Nonlinear pedagogy emphasizes that learning should be situated in real-game contexts, in order to acquire functional information-action couplings [1]. However the majority of combat sports related teaching programs remain linear in nature. In judo for instance, a common belief among high coaches is that a technique should be thoroughly drilled, before it can be applied during game-like situations [2]. During a judo match, judoka are literally ‘hands on’ with the environment, namely their opponent. This makes judo an interesting context to investigate the difference between a learning intervention that takes the environment into account and one that does not.

Research question

Is a nonlinear approach to teaching judo techniques more effective than the traditional, linear approach?

Method and design

A total of 203 children (aged 6 – 12 years) from two different primary schools participated in this study. All participants will receive judo lessons instead of their regular PE classes for three consecutive weeks.
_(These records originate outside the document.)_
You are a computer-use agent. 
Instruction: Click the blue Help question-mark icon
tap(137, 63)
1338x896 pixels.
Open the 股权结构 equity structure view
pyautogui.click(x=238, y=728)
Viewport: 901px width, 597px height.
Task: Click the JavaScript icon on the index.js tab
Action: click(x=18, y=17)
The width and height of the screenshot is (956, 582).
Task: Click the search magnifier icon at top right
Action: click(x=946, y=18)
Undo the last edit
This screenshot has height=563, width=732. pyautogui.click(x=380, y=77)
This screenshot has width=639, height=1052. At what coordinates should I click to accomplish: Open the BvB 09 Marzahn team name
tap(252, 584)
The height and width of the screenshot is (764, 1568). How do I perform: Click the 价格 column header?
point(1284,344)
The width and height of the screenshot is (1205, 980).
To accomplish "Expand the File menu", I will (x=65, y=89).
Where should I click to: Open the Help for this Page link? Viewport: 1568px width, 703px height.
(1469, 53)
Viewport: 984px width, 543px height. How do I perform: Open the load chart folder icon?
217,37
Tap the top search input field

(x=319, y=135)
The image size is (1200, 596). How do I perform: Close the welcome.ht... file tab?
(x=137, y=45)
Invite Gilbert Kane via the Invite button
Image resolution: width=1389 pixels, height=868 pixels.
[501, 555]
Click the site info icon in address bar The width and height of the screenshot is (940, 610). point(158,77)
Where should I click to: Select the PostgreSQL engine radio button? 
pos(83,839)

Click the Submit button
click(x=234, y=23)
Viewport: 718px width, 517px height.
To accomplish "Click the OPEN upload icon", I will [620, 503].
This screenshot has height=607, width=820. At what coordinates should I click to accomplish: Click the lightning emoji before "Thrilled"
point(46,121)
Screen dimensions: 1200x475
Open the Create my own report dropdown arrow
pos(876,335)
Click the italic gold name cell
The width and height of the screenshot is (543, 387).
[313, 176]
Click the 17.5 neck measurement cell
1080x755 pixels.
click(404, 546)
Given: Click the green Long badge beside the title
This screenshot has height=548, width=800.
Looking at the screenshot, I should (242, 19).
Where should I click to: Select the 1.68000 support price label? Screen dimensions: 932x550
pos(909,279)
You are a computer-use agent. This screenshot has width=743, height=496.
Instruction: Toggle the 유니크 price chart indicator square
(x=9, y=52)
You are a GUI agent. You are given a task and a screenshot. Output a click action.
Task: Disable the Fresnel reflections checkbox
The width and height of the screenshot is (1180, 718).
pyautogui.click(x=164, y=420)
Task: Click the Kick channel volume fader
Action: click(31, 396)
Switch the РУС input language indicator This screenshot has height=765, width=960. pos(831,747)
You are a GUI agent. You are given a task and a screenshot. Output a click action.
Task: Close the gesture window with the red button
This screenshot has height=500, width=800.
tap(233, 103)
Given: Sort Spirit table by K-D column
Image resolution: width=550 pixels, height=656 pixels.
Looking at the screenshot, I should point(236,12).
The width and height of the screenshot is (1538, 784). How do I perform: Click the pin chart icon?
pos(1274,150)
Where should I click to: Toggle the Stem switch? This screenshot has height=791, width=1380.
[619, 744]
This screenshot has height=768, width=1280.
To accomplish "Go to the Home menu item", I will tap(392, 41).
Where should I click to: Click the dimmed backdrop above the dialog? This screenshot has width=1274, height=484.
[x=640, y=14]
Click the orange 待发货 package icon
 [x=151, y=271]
Half of the groups was taught to execute a shoulder throw (morote-seoi-nage) using linear instructions, whereas the other half of the groups learned to execute the same technique using a nonlinear approach. During the final lesson, video footage was collected of participants trying to execute the learned shoulder throw both as a demonstration (with a cooperative training partner) as well as during sparring (randori). In the next phase of this experiment, expert judgements of the video footage will be used to assess the skill level of participants after three lessons.


  1. Chow, J. Y. (2013). Nonlinear learning underpinning pedagogy: evidence, challenges, and implications. Quest, 65(4), 469-484.
  2. Santos, L., Fernández-Río, J., Almansba, R., Sterkowicz, S., & Callan, M. (2015). Perceptions of top-level judo coaches on training and performance. International Journal of Sports Science & Coaching, 10(1), 145-158.